The CDC report fuels concerns that e-cigarettes, with their array of candy store flavors (in addition to boring tobacco flavor they also come in varieties like cream soda and banana split) might lure young people who would never have bothered with conventional cigarettes into a lifetime of nicotine addiction. And the “it’s just vapor” line of advertising makes it sound like the product is indisputably safe, even though the World Health Organization recommends against using it until more research is done. Check out this creepy ad featuring Jenny McCarthy singing the praises of a “guilt free” electronic cigarette. (Really, McCarthy? You’re afraid of routine vaccinations but inhaling a nicotine-laced vaporizing agent doesn’t raise any red flags?) I’m all for letting people make their own decisions, but they should understand that this is a product of undemonstrated safety and not just “healthy smoke” as I heard someone describing her e-cigarettes recently.
To ban or not to ban
In the midst of the swirling controversy, legislators and business owners are trying to figure out how to treat these increasingly popular products, which aren’t automatically included in existing smoking bans. It’s not such a straightforward decision. When traditional cigarettes were ousted from bars and restaurants across the country the main argument in favor of the ban was second hand smoke. People employed by these establishments, the reasoning goes, have as much right to work in a safe, smoke-free environment as anyone else. But with e-cigarettes that logic may not apply. We don’t have much data yet on the effects of second hand e-cigarette vapor. E-cigarettes aren’t even tobacco products, they’re “electronic nicotine delivery systems” (ENDS).
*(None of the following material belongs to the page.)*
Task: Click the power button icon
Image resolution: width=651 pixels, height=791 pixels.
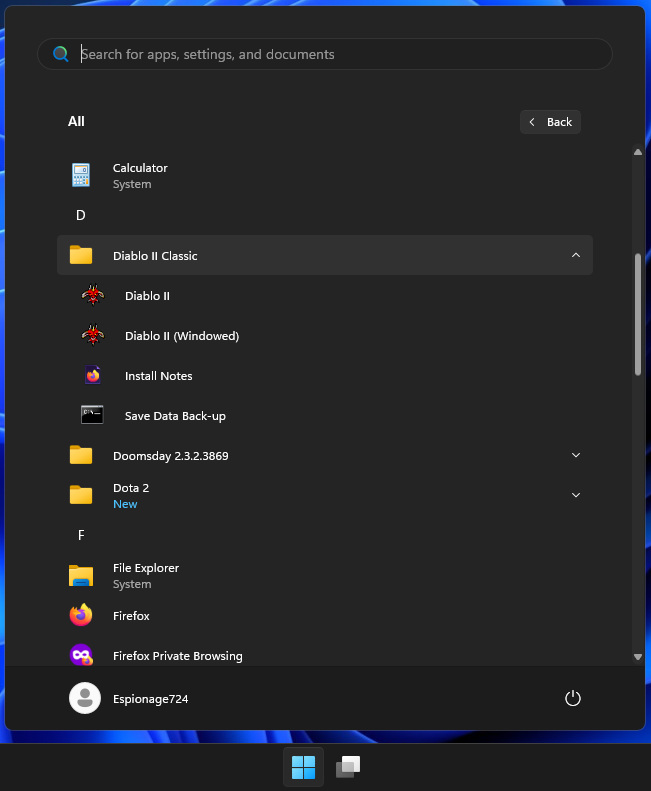Action: (573, 699)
Objections to e-cigarettes in public spaces thus far are largely aesthetic. When bans on conventional cigarettes first went into effect, many smokers were none too thrilled about getting kicked out into the cold every time they wanted a cigarette. But people adjusted and many even came to appreciate not having their clothes and hair reek of smoke when they got home from a night out. We’ve grown accustomed to our unscented businesses, and are understandably wary about having someone blowing cotton candy flavored vapor inches away from our face. Folks on the Internet claim the stink factor is much lower for e-cigarettes than conventional ones, but some of the flavor options sound genuinely revolting. I just found a website that offers flavors like bacon and Red Bull. Imagine getting stuck sitting between those two vapors at a crowded bar. Perhaps we can compromise and bring back the smoking section? Sorry, I mean the vaping section.
* The terminology of e-cigarettes will take some getting used to. Currently, every time I see the word “vaping” or “vaper” I immediately think of this.
** In case you’re yelling at your screen, “Wait, 7.3% is better than 5.8%, e-cigarettes are kicking nicotine patch’s butt!” I must remind you that it’s not a statistically significant difference.